Armand Lobato, The Produce Aisle Tom Farmer, chief executive officer of European car servicing company Kwik-Fit, once said, “The decision to do that extra bit must be embedded in the company’s culture.”
Not long ago, I witnessed a clerk in a grocery store take issue with a customer over a refund for a watermelon. It seems that simply bringing the cut, wet product back wasn’t enough. The clerk wanted a receipt the customer couldn’t produce.
Whenever I see something like this, it makes me so mad (as radio commentator Earl Pitts used to say) “I could just crumble up barb wire.”
A friend of mine put it this way: “Whenever I get turned down for a refund at a store, I don’t lose my cool, but I make it a point to talk to the manager and tell them, “You might have my money, but you’ve lost my business.”
Many grocers have installed tougher refund policies over the past decade, and refund policies have tended to get more stringent since the recession hit.

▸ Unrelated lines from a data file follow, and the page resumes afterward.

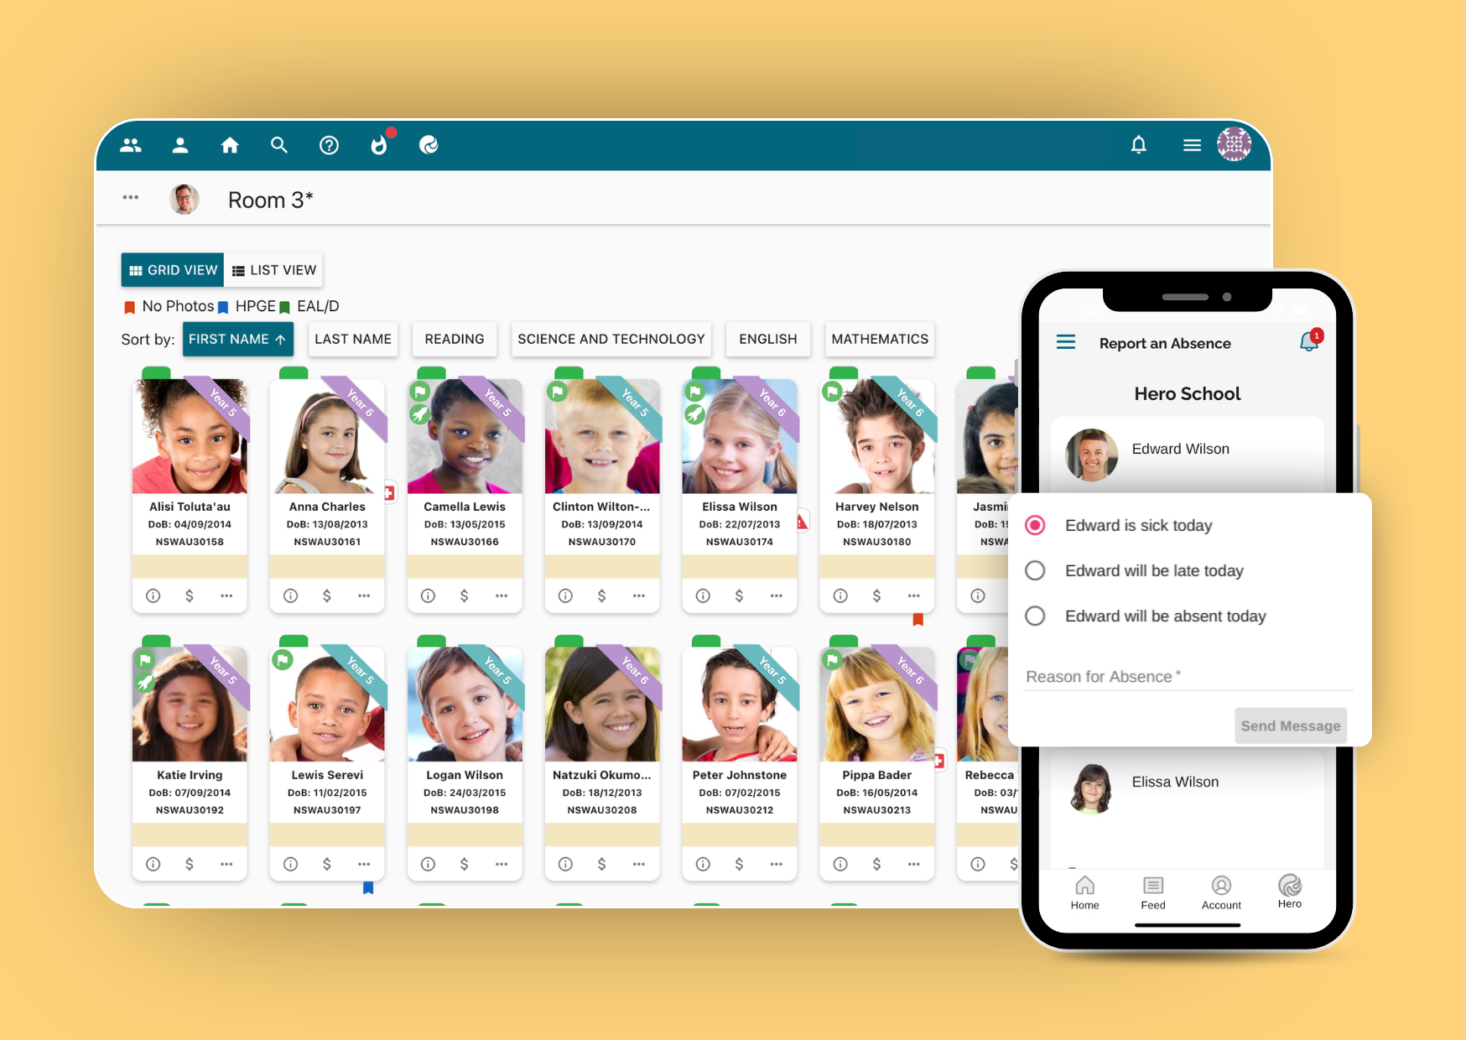The image size is (1466, 1040).
Task: Open the Feed tab in the mobile app
Action: pos(1152,893)
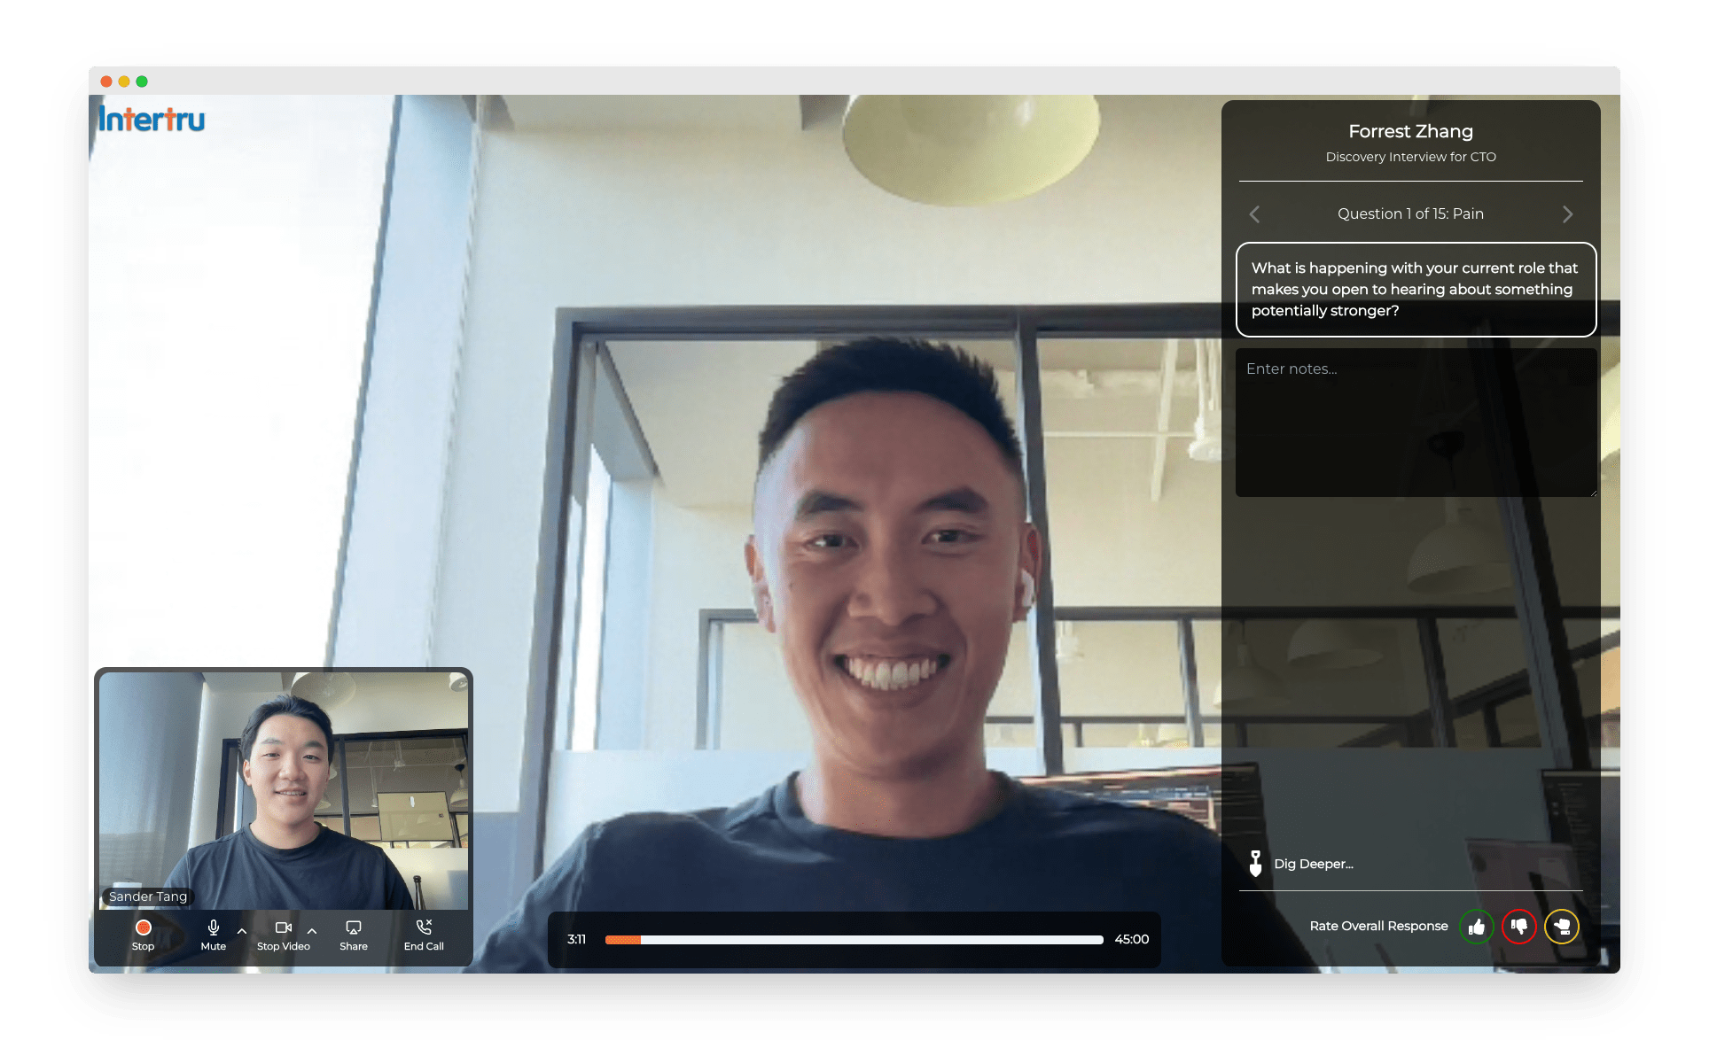
Task: Click the interview time progress bar
Action: coord(854,939)
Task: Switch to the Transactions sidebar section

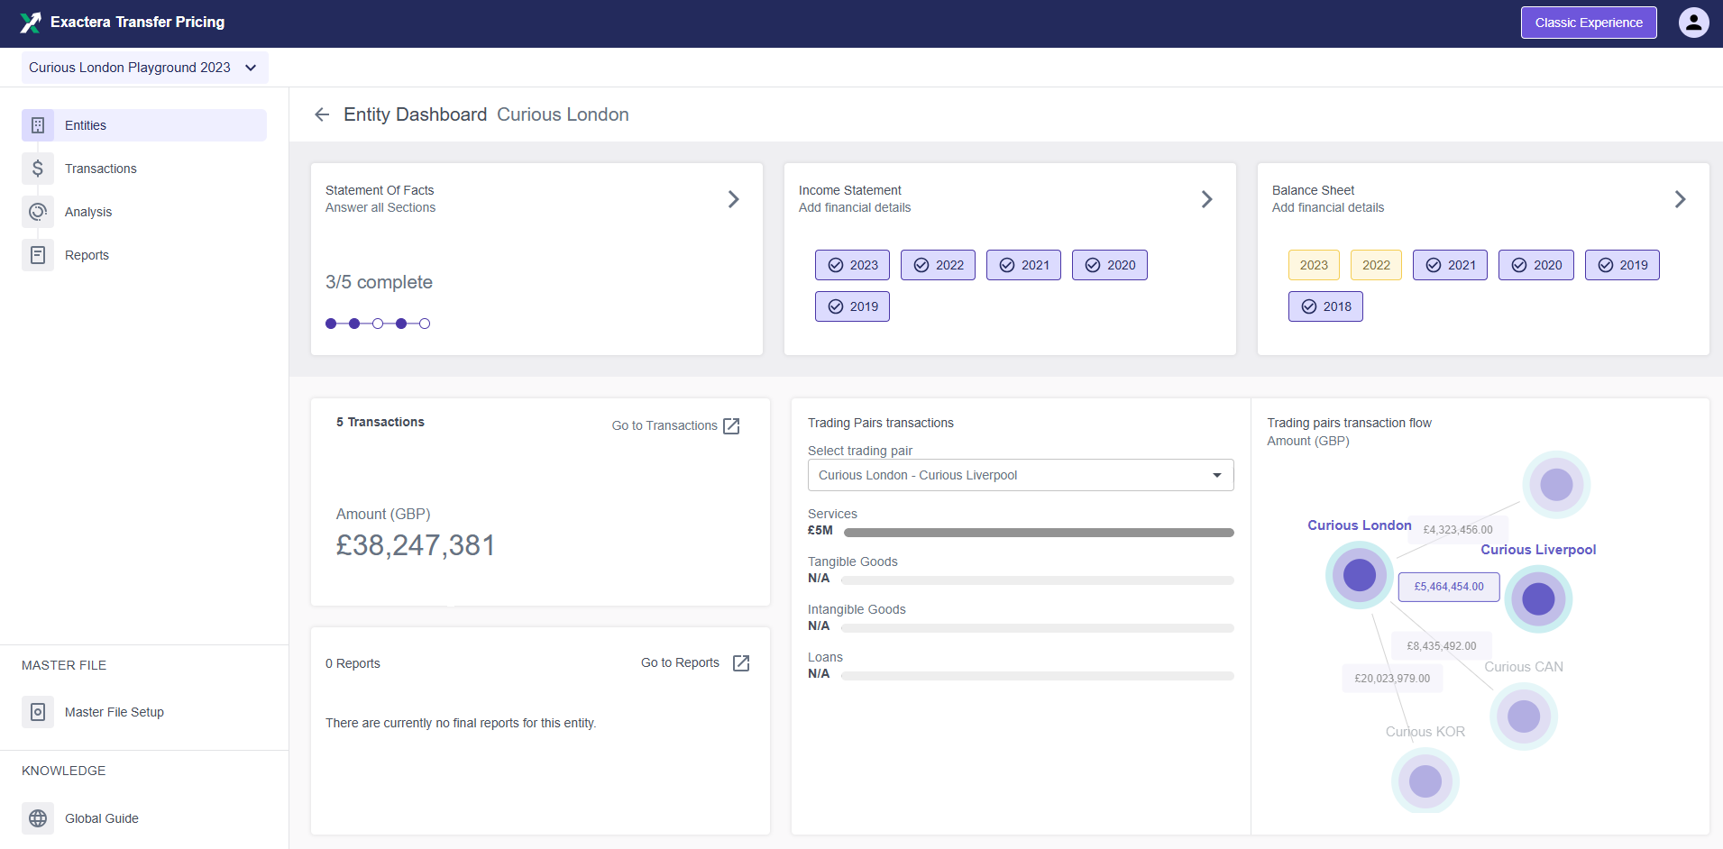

I suppose it had to come to this, as many liberal-policy chains increasingly became victims of refund abuse, especially if the stores disbursed cash for high-ticket or suspicious items.
But for fresh produce? A leaking watermelon at the service counter?
We also have to keep in mind that the customer who brought the watermelon back to the store is the exception. Most customers who bought something that wasn’t “good” — overripe, dehydrated, in some stage of decay, bruised, etc. — simply discard the item and never even mention the problem.
Produce managers and clerks have to be aware and listen to customers as they shop. Customers may not come right out and ask for refunds on something that didn’t work out. They may say something like, “I don’t know if I should try that watermelon again — the last one I bought wasn’t so hot.”
When an off-the-cuff, in-passing comment like that takes place, little alarm bells should be ringing in the produce manager’s head.
“What?” The produce manager thinks, “They don’t think these melons are good? I’ve been cutting these all week, and they’re diamonds and eat like candy.”
Rather than argue with the customer or, worse, get the customer service desk or store manager involved, the best course of action is to say something like, “I’m sorry you had a bad experience with the melon. Let me cut a good one for you and wrap it up at no charge. Or (pulling out a credit slip from the apron pocket) can I offer you a refund?
The customer will be surprised — and impressed — that they need neither the product nor receipt, just their word.
For this small investment, you can be assured they’ll be back.
Produce refunds are such a small investment for that kind of result.
Armand Lobato works for the Idaho Potato Commission. His 30 years of experience in the produce business span a range of foodservice and retail positions.